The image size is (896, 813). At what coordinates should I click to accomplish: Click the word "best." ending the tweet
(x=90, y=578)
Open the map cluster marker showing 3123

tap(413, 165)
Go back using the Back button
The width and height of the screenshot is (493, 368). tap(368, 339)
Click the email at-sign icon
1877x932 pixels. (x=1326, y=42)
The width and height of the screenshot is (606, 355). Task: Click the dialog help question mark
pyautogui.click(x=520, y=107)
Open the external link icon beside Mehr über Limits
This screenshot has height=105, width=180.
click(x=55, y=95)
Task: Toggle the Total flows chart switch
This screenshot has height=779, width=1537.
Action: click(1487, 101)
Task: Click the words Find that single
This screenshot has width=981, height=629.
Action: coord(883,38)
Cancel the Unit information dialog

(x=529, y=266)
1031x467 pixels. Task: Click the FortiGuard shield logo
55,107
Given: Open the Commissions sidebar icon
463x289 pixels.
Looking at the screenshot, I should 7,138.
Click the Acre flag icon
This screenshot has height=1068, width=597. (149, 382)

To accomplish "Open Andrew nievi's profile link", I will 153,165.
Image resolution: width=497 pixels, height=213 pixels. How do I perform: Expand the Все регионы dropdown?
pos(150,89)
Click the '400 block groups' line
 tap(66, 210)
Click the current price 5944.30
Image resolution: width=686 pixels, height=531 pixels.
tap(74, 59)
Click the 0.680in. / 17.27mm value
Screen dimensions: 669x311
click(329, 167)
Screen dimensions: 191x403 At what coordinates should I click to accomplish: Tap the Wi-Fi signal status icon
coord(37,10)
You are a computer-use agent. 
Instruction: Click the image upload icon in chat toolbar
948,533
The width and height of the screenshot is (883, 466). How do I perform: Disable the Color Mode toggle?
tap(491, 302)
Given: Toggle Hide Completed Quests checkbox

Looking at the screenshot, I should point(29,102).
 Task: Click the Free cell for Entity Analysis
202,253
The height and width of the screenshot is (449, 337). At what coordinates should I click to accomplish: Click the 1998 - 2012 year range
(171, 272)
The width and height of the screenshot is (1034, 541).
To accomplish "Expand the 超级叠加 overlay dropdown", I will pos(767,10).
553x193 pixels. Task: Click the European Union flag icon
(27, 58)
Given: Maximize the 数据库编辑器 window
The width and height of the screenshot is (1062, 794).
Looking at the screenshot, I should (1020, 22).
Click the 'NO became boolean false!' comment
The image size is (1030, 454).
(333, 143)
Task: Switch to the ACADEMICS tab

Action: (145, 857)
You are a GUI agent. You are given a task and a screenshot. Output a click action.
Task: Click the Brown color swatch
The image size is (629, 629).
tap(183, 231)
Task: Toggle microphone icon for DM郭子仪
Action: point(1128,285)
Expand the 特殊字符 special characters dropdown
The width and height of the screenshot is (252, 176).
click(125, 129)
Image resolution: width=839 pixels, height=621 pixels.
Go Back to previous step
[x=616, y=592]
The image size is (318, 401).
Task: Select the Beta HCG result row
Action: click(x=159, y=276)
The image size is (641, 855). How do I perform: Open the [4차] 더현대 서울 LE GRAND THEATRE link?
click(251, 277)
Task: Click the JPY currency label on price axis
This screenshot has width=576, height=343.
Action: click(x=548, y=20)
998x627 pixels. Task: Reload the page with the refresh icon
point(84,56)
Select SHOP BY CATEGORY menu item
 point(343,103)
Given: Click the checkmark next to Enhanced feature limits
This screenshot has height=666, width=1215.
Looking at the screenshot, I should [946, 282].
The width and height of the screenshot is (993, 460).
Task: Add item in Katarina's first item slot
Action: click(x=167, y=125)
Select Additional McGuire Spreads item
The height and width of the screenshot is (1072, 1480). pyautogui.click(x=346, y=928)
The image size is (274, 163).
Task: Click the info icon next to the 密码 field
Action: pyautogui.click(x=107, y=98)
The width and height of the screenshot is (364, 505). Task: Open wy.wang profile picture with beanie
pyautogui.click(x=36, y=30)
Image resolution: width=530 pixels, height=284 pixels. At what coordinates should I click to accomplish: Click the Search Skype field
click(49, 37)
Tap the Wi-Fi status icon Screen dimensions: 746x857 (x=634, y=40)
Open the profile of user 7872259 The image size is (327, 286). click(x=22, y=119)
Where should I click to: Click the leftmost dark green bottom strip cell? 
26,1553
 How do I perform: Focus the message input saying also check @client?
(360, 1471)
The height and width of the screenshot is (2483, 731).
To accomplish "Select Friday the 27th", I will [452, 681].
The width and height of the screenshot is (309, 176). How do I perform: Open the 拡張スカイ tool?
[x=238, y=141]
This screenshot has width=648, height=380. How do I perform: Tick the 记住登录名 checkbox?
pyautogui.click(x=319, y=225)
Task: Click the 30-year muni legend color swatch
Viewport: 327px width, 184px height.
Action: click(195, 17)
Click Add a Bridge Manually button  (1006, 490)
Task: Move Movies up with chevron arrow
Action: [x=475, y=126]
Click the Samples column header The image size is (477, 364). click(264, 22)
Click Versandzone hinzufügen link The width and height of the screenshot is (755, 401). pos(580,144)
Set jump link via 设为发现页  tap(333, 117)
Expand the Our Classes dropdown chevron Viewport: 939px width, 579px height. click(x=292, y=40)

* ASSIGNED TASK: Only lines that contain "agent" are needed, so copy each of them from the data.

* WRITTEN SOLUTION:
You are a computer-use agent. 
You are a GUI agent. You are given a task and a screenshot. Output a click action.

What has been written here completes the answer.